— Start of Listing —

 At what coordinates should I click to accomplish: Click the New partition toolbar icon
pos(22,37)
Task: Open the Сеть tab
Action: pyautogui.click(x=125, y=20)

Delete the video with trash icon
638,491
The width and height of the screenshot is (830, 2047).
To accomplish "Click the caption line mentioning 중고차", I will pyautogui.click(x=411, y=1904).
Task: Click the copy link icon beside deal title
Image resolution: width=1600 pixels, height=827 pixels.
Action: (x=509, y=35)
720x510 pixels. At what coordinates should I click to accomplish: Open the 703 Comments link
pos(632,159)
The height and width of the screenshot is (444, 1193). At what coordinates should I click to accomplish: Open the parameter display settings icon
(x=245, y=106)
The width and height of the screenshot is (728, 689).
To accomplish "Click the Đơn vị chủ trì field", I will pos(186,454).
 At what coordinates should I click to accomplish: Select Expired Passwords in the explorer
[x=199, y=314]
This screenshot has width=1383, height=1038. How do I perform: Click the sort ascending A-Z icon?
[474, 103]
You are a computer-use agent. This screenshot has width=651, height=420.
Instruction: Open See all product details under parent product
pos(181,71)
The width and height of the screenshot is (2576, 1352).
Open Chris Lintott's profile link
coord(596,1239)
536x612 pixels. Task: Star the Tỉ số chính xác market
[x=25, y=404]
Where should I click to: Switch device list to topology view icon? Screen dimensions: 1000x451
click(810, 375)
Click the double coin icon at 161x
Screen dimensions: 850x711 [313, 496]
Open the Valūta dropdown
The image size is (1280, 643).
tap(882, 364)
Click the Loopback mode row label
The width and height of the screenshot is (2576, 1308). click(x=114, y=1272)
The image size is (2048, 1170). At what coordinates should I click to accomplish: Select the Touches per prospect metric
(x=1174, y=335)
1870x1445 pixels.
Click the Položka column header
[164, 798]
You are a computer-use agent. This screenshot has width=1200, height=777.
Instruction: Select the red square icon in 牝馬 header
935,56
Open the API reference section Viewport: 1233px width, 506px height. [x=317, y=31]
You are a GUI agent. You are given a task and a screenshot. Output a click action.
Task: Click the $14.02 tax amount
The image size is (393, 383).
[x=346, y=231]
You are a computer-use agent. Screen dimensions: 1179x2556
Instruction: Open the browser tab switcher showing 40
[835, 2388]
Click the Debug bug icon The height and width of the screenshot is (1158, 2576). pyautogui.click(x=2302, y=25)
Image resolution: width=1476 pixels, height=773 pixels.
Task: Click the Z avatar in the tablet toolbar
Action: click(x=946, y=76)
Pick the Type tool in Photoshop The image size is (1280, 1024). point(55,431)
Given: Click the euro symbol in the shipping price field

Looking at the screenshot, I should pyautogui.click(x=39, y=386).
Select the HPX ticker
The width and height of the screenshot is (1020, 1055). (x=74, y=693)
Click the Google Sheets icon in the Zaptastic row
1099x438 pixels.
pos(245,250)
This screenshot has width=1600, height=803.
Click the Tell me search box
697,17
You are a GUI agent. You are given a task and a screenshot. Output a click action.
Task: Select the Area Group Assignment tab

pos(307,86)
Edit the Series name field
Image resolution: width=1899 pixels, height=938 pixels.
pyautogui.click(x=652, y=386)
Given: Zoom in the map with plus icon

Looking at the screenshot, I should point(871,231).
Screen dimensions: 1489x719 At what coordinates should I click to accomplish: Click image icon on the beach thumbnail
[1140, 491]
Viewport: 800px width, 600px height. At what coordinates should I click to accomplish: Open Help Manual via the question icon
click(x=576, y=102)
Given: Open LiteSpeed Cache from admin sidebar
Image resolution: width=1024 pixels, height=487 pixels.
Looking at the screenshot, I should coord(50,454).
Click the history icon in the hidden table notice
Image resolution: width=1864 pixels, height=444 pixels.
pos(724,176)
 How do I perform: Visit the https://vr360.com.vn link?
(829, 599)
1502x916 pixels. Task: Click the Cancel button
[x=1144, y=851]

— End of Listing —

# Your instructions
Collect every line above that contains the word "agent". Case counts.

# Output for this task
You are a computer-use agent. This screenshot has width=651, height=420.
You are a computer-use agent. This screenshot has width=1200, height=777.
You are a GUI agent. You are given a task and a screenshot. Output a click action.
You are a computer-use agent. Screen dimensions: 1179x2556
You are a GUI agent. You are given a task and a screenshot. Output a click action.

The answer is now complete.